Material for this exercise:
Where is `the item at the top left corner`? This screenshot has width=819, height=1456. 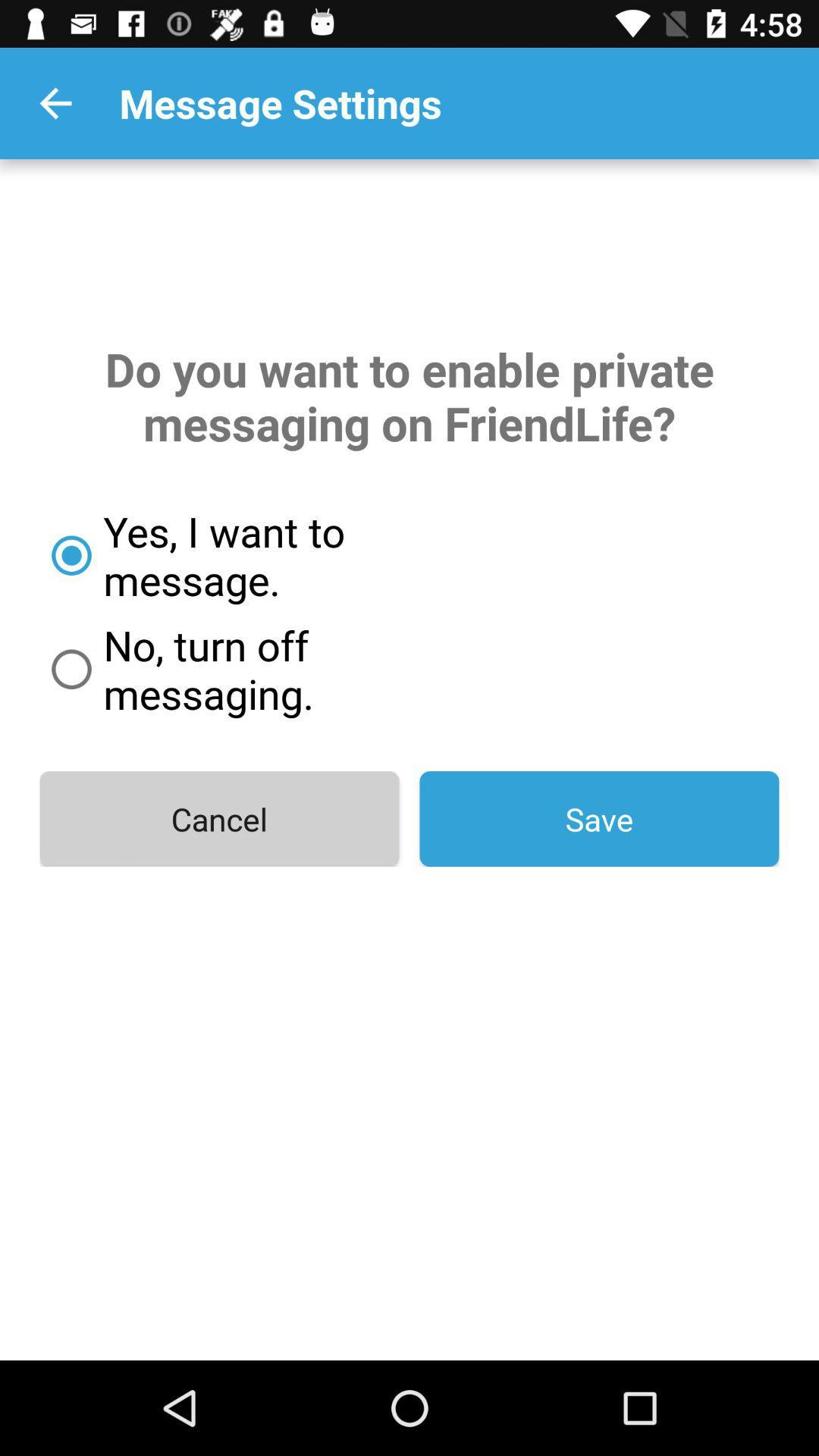 the item at the top left corner is located at coordinates (55, 102).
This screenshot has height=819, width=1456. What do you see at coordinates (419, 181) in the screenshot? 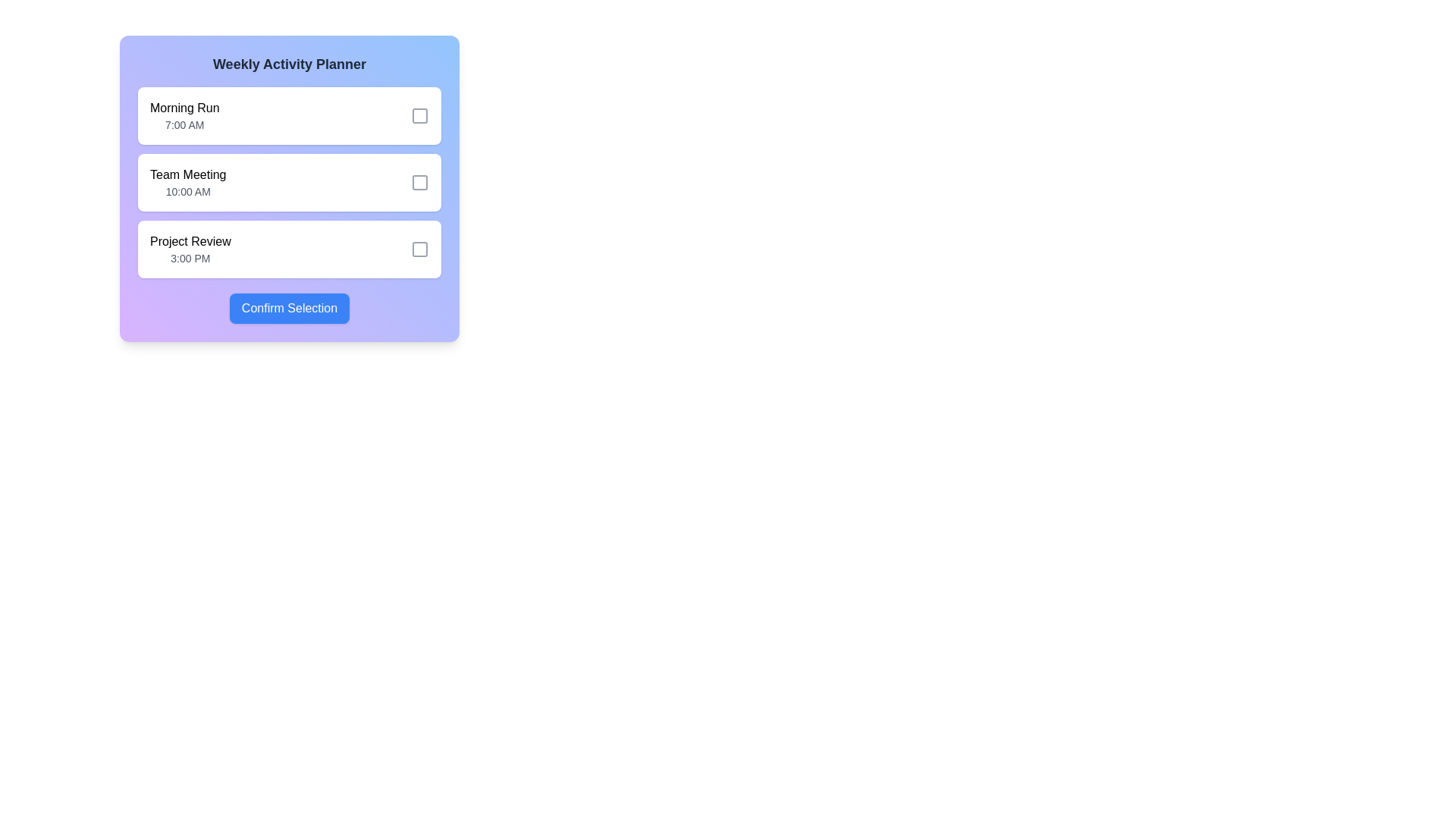
I see `the checkbox located to the right of the 'Team Meeting' and '10:00 AM' text, which is the third element in the meeting entry panel` at bounding box center [419, 181].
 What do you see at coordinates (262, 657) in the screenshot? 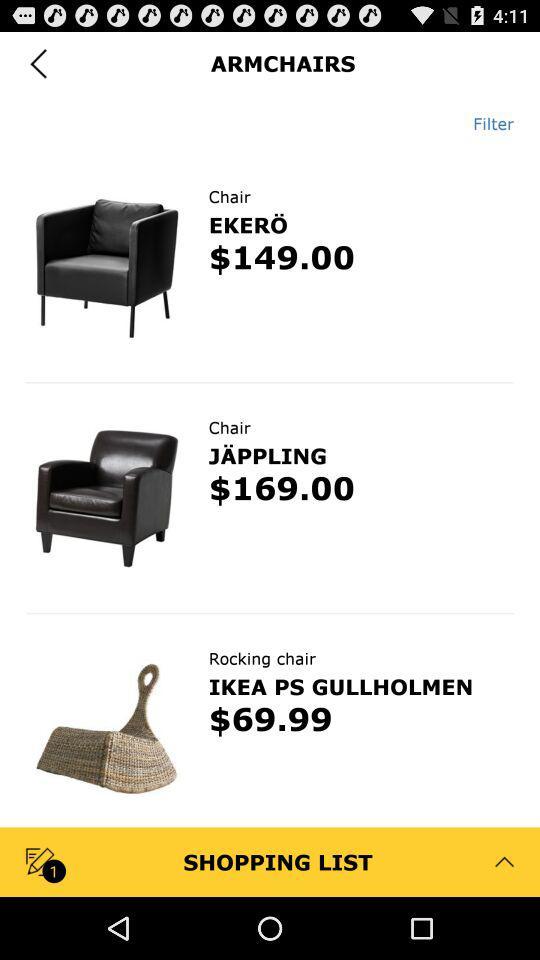
I see `rocking chair app` at bounding box center [262, 657].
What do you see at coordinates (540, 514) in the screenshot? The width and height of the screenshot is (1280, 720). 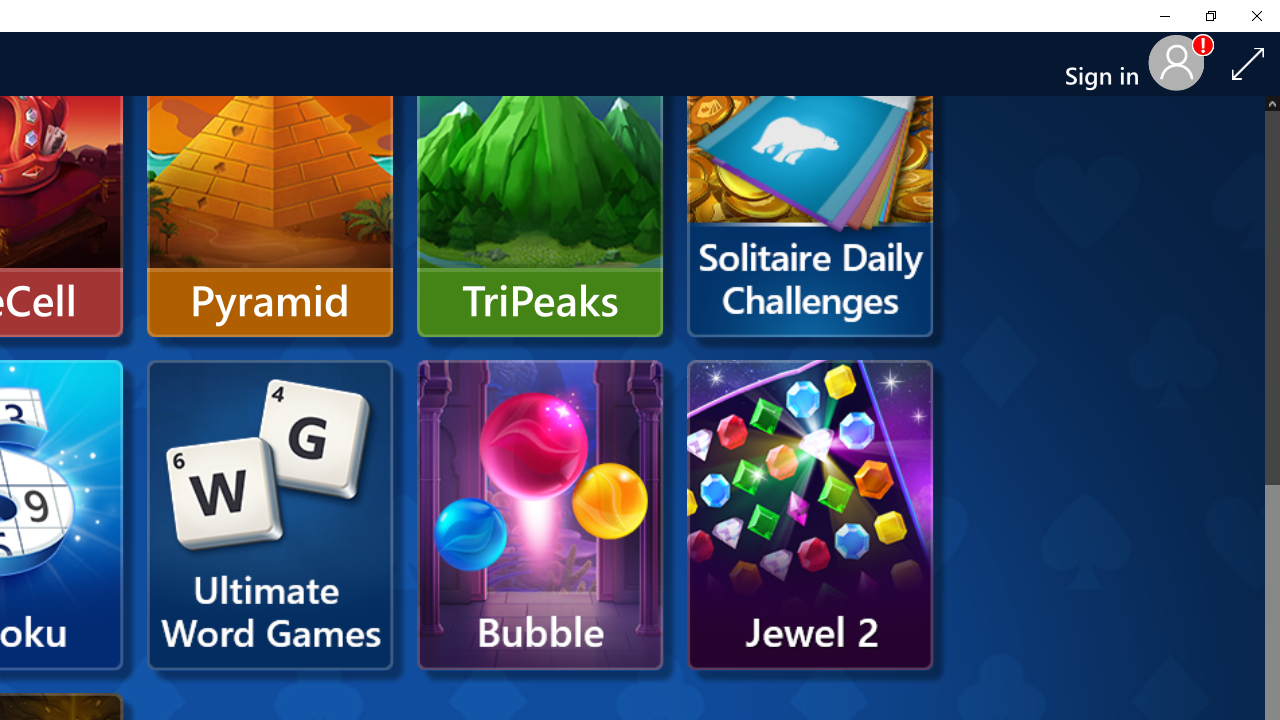 I see `'Microsoft Bubble'` at bounding box center [540, 514].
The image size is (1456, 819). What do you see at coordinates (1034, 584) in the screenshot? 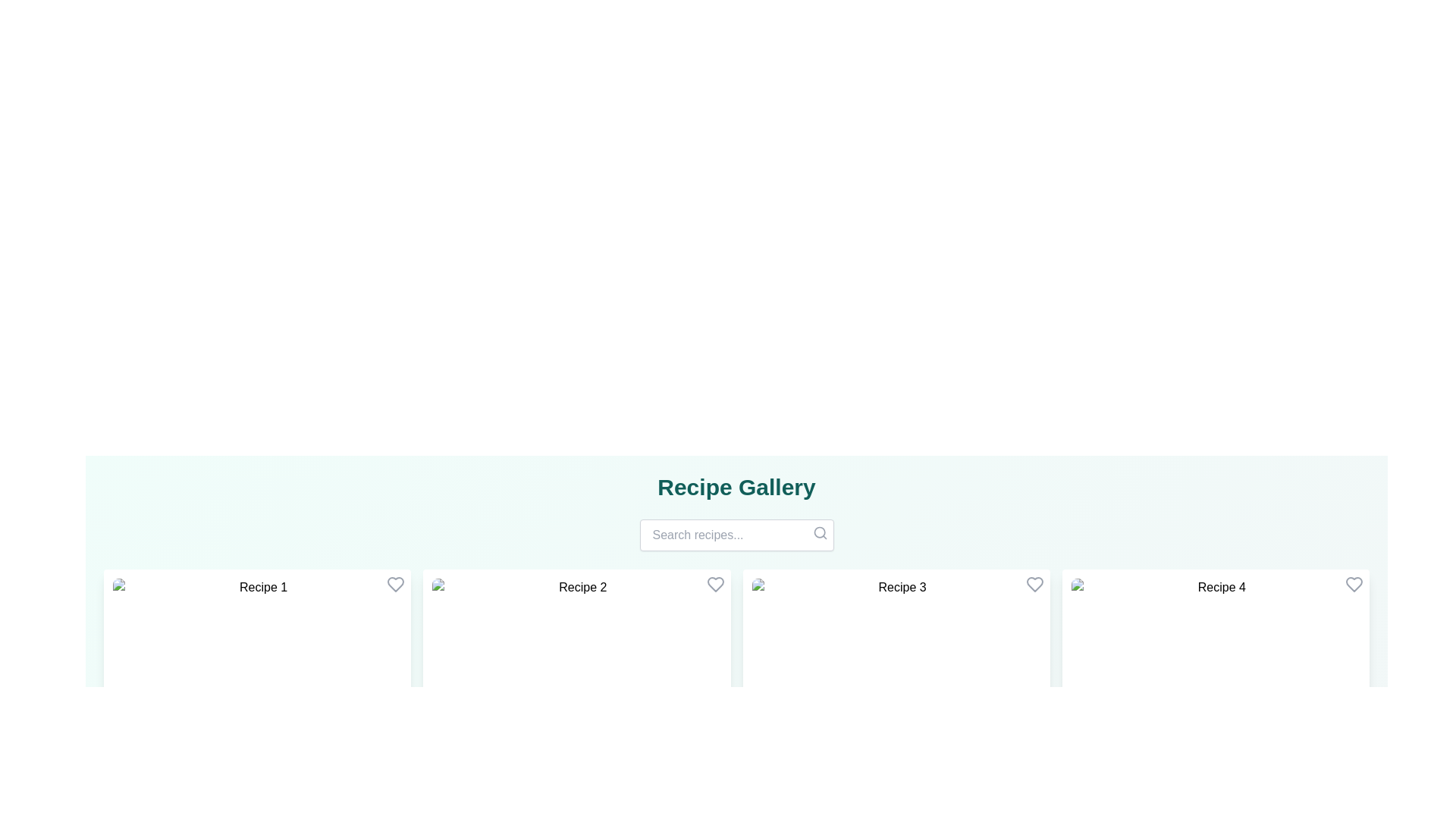
I see `the heart icon located` at bounding box center [1034, 584].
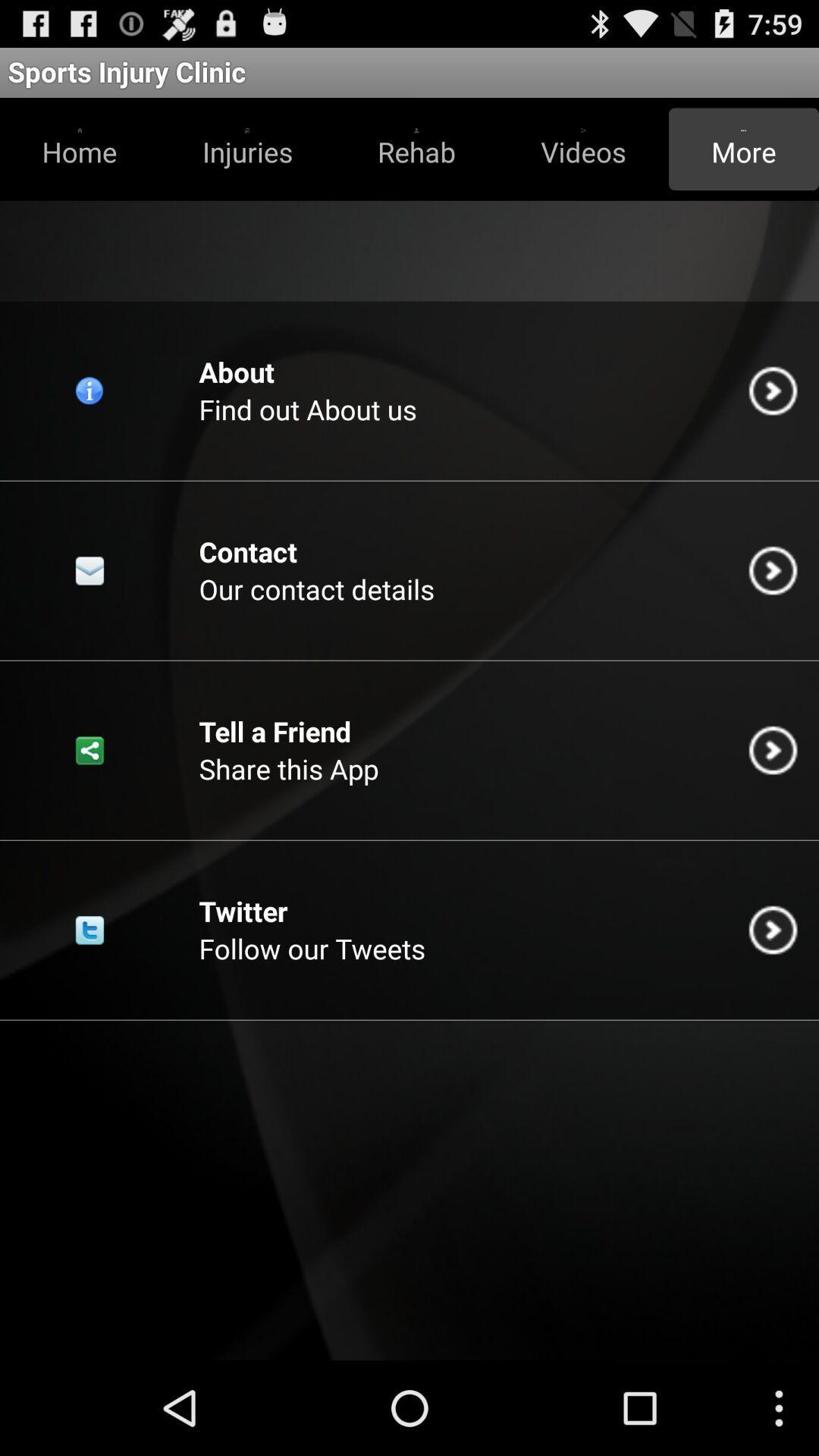 This screenshot has height=1456, width=819. I want to click on item below the sports injury clinic icon, so click(416, 149).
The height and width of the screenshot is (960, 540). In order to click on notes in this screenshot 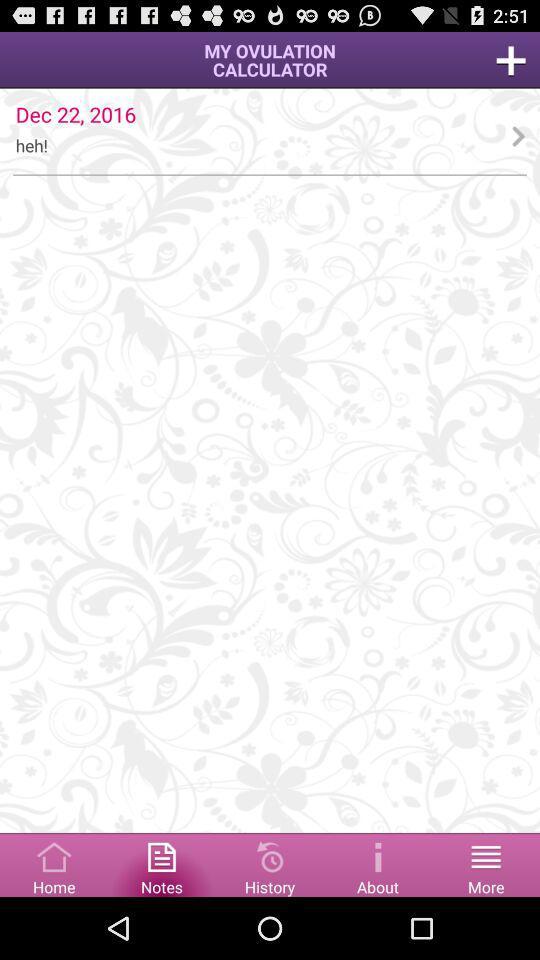, I will do `click(161, 863)`.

Challenge:
Set down the rows verbatim from the line containing "This screenshot has height=819, width=1456." through the line containing "center [262, 657].", with both of those lines included. Omit the pictures from your answer.

Exercise output:
This screenshot has height=819, width=1456. What do you see at coordinates (419, 181) in the screenshot? 
I see `the checkbox located to the right of the 'Team Meeting' and '10:00 AM' text, which is the third element in the meeting entry panel` at bounding box center [419, 181].
 What do you see at coordinates (262, 657) in the screenshot? 
I see `rocking chair app` at bounding box center [262, 657].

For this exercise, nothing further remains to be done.